Yes, it is impressive that a change of a mere two nodes made the game different. It is impressive that the games were changed by node counts well below what were discussing.MartinBryant wrote:OK Karl,
here's another experiment for you, not quite the one we were discussing but perhaps shedding some more light...
I thought it would be interesting to play a game between two engines at a fixed node count and then gradually increase that count to see how long it took until the game changed. I thought I would increase the node count by 1, 2, 4, 8, 16, etc nodes, doubling each time in case it took quite a while for a change to occur.
[snip]
So in 12 games we have 7 unique games where the maximum percentage change was 0.1024%
Also most changes (all much smaller than our previously discussed 1000) produce a game change.
Now I guess this data doesn't help much with your desired correlation test but to a layman it does seem to add even more fuel to the 'boy isn't it erratic!' side of the argument.
To me it is even more telling that not all twelve games were drawn. There was one win for black in there along with eleven draws. But as long as we are just eyeballing results, eleven draws out of twelve doesn't seem like a highly erratic result.

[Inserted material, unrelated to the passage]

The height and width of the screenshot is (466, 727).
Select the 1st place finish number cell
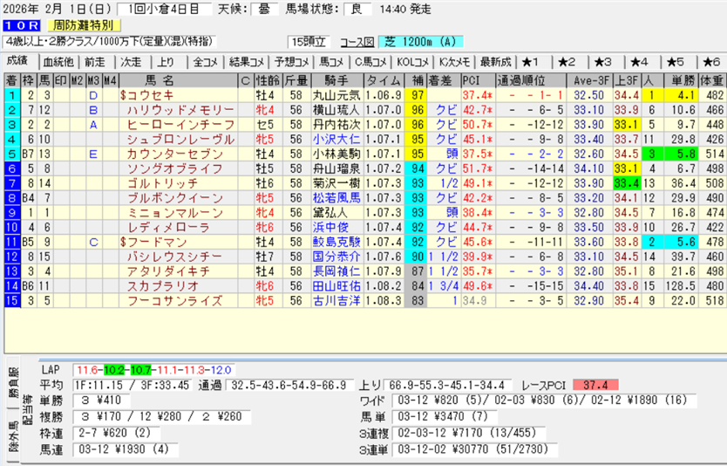(x=11, y=95)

To relate this to the Crafty vs. Fruit discussion, suppose that our bet about correlated game results had arisen in a slightly different way than it actually did. Suppose that we had been discussing the probability of draws as opposed to decisive results. Suppose that a great mass of data from all sorts of positions shows that Spike playing itself draws 40% of the time. I might have claimed that, due to correlated game results, if I can peek at the result of the first playout from a position, and if that first playout is a draw, I'll bet that more that half the remaining playouts from this position are draws. You say that my bet is a loser because there are only 40% draws on average, and there is a ton of variation in playouts due to changing node counts. I would have won this bet about correlation in convincing fashion.

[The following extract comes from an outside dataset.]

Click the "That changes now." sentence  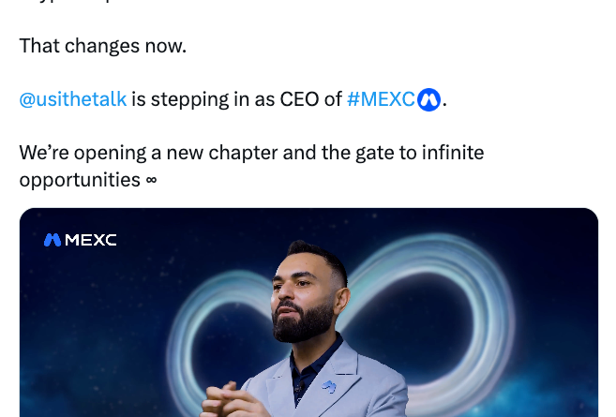102,46
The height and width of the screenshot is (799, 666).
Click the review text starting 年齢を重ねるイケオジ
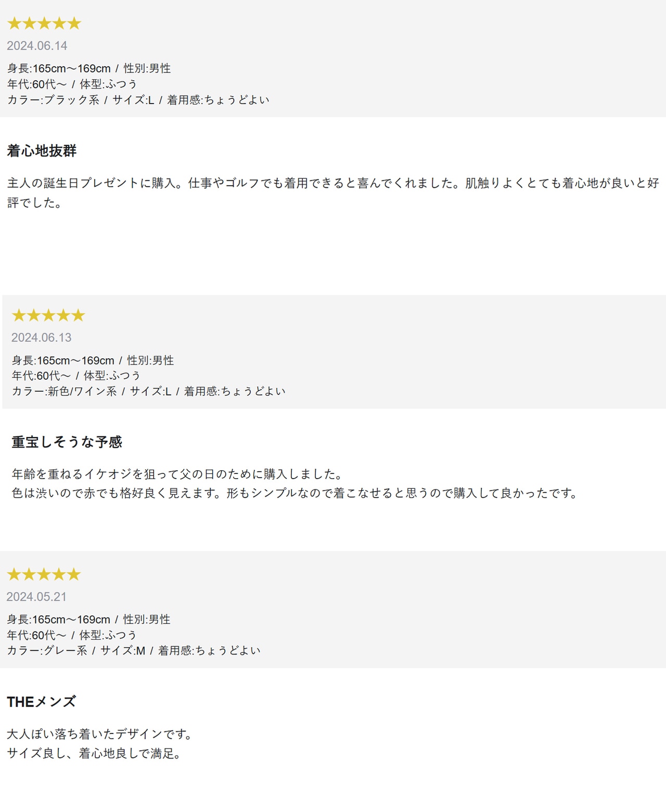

Yes indeed. Thanks for offering! Let's try Spike against another bot where node counts can be fixed. Let's pick 201 random starting positions that are roughly balanced. For each position, pick which color Spike plays at random.MartinBryant wrote:So is there another experiment you could propose using Spike v Spike or Spike v A.N.Other (I presume I can find another UCI engine that supports fixed node counts) which would help you?
Now play out each position twice with Spike playing the same color both times. In the first playout, use 1,000,000 nodes for both engines, and in the second use 1% more, i.e. 1,010,000 nodes for both engines. If the NPS of each bot are vastly different, choose a constant ratio of node counts to make the games roughly even. For example if the opponent is slower/smarter by a factor of two, in the first game use 1,000,000 nodes for Spike and 500,000 for opponent, and in the second game use 1,010,000 nodes for Spike and 505,000 for the opponent. Whatever makes the engines roughly the same strength, since we get the most information from nearly-equal games.

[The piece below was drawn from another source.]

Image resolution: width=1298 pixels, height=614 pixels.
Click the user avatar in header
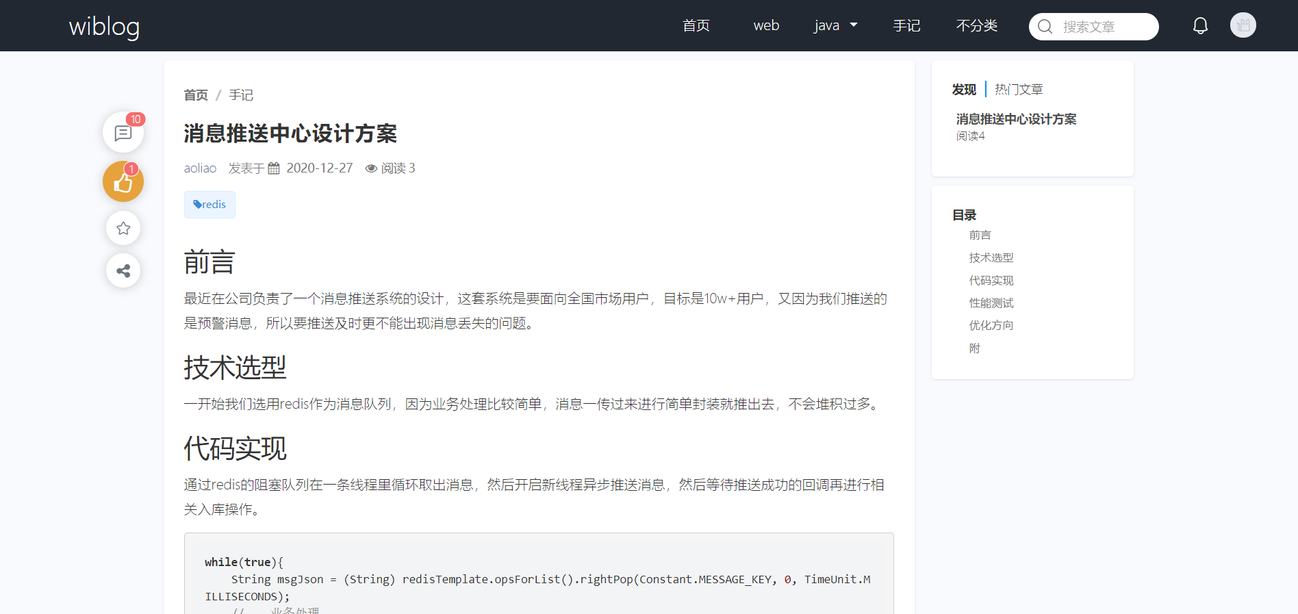(x=1243, y=25)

For each pair of games record the ordered pair of Spike's two results, e.g. (0.5, 1) for a draw and win, or (1, 0) for a win and a loss. That will give us 201 measurements of random variable X (=first playout) and random variable Y (=second playout). If there is no correlation, then Spike's wins, draws, and losses in the first playout won't especially line up with its wins, draws, and losses in the second playout. I'm betting they will line up, though, perhaps even enough for you to eyeball without calculating the coefficient of correlation.
As Kenny Dail was saying, I expect there to be more correlation in game results if the 201 positions are chosen from a bit later in the opening. Although I'm asking you to tilt the result in a way that I expect to be in my favor by picking such positions instead of running from the initial position of chess, using later positions is a good idea anyway since it is more like what Bob was doing, right?
It is way cool of you to offer to run an experiment, since I'm not able to do anything but spout off theories myself.